What do you call a half-consumed liter bottle of Coca-Cola, a crushed can of Red Bull, a creased oval mattress in the gutter, and a crutch abandoned on a sidewalk?  To photographer Jiuxun Jin, that’s a “Picnic.” You can see where this wiseguy is coming from: this scene is right out in the open, as picnics are, and technically speaking, there are both places to sit and ingestible things at hand.  Of course, you might also get hit by a car.
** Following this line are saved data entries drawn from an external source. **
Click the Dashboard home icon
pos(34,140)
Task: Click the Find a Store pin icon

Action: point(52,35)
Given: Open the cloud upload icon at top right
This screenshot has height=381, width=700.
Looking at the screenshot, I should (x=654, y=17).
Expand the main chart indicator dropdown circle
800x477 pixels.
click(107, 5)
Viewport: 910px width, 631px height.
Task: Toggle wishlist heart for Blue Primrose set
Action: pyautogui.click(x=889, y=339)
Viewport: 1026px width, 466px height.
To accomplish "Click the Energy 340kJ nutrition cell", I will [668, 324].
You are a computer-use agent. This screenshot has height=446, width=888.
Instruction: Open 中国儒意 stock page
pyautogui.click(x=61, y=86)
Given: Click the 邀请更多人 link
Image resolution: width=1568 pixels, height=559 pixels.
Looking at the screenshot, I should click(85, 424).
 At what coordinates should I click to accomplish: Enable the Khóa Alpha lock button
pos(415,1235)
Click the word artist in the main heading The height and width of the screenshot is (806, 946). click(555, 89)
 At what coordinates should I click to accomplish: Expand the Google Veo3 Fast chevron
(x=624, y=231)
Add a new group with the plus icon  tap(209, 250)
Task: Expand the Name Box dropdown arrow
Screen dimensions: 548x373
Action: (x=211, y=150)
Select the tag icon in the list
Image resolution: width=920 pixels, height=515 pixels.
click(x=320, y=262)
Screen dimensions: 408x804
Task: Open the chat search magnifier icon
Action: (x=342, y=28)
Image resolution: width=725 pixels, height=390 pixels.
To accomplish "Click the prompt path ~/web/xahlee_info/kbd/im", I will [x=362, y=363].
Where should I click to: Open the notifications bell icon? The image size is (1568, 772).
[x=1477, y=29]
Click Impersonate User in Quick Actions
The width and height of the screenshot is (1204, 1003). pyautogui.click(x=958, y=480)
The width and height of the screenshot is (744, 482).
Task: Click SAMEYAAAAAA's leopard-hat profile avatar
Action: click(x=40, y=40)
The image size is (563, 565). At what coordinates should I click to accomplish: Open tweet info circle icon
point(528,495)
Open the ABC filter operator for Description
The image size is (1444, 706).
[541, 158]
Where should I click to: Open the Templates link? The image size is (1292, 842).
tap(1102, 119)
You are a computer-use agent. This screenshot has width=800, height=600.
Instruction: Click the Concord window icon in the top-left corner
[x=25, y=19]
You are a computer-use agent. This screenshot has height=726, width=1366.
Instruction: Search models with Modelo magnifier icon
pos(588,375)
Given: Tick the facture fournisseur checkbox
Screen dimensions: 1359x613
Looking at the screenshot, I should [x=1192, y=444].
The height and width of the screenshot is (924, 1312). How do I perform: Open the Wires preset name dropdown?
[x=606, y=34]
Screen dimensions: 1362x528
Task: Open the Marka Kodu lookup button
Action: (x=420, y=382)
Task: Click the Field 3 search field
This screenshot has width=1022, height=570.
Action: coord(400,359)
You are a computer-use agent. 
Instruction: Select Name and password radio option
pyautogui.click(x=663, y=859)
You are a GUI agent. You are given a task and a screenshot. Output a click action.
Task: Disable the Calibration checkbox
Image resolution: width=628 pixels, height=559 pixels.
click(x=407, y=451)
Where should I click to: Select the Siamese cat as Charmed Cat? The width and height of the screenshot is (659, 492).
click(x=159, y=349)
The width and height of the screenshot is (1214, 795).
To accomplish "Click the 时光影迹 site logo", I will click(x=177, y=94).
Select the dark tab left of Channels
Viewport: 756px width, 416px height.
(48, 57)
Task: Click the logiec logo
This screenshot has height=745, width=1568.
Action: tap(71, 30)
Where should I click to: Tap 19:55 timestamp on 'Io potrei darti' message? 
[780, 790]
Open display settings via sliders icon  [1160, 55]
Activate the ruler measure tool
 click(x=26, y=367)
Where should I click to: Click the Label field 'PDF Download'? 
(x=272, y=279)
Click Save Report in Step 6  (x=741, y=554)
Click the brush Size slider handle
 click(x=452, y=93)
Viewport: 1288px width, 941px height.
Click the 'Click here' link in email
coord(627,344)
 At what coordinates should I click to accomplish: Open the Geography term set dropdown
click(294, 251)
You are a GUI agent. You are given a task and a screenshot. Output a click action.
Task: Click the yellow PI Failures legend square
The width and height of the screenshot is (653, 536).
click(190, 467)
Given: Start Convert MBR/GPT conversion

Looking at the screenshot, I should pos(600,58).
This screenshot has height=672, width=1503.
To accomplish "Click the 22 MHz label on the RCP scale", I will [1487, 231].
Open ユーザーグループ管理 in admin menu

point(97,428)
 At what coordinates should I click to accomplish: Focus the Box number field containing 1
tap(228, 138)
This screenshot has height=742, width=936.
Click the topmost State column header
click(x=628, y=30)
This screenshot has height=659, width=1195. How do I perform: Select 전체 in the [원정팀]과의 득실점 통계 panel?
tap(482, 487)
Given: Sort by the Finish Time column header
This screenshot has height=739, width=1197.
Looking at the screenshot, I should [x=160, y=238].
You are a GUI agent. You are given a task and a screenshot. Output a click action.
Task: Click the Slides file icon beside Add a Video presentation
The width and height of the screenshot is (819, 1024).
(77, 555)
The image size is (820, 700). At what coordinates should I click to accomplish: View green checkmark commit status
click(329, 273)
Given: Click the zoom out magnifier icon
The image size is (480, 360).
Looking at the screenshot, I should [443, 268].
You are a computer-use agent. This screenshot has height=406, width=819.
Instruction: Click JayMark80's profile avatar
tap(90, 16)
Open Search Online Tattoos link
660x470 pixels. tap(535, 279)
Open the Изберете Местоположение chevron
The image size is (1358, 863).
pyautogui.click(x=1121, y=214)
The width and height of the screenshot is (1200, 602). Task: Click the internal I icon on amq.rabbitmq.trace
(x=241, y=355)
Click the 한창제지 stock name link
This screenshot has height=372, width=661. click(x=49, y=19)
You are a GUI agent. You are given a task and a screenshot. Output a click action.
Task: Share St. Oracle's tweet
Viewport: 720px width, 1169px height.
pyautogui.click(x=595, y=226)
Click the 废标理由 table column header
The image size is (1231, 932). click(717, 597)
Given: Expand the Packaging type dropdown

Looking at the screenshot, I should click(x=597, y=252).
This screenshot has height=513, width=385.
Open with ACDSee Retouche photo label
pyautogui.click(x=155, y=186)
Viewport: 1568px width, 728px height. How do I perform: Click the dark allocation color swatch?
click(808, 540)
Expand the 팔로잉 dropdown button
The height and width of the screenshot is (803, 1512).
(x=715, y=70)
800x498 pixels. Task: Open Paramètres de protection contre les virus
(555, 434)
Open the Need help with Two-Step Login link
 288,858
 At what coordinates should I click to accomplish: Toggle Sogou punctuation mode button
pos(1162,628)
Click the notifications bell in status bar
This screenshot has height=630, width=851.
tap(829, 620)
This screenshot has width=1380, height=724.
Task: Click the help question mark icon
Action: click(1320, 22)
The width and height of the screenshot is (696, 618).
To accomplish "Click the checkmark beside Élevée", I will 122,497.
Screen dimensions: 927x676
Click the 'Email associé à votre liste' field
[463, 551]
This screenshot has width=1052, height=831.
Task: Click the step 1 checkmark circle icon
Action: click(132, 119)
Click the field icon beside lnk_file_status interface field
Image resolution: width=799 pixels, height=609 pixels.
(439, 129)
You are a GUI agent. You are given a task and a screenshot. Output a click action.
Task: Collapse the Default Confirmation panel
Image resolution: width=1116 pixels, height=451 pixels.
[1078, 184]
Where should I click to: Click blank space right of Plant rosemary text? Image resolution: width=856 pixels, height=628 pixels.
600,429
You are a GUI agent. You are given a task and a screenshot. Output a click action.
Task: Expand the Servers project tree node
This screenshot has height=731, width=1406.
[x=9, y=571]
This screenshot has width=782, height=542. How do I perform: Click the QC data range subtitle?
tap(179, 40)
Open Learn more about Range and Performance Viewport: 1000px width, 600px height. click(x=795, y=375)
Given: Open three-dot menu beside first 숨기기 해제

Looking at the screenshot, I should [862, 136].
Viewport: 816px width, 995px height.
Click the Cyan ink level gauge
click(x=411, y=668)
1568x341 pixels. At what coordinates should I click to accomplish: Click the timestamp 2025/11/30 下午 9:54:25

Or maybe you won’t. The curbsides in Jin’s photographs are deserted. There’s not a vehicle around; there aren’t any pedestrians, either.  His stark and occasionally scathing photographs, which are on view at IMUR Gallery (67 Greene St.) today and tomorrow in a show called “Paramnesia,” contain plenty of traces of careless humanity.  People’s trash, yes, but people, no.  No neutron bomb has gone off, and no place has been evacuated. This is merely the pavement at night, in the hours before the maintenance crews have arrived and the janitors have shown up with their brooms, with evidence of habitation and hard use everywhere, unapologetic, unashamed, sometimes ugly, but often strangely beautiful, too. Jin shows us the city before it puts on its face: the candid city, a little weary, a little sarcastic and a wee bit unwelcoming. Soon enough, the sun will come up, and the town will have to be accommodating. Jiuxun Jin has no patience for the masquerade, though. His shots are akin to images of an aging star, caught backstage, makeup off, exhausted after a performance, maybe glaring at the photographer, but submitting to a good, hard, educational look.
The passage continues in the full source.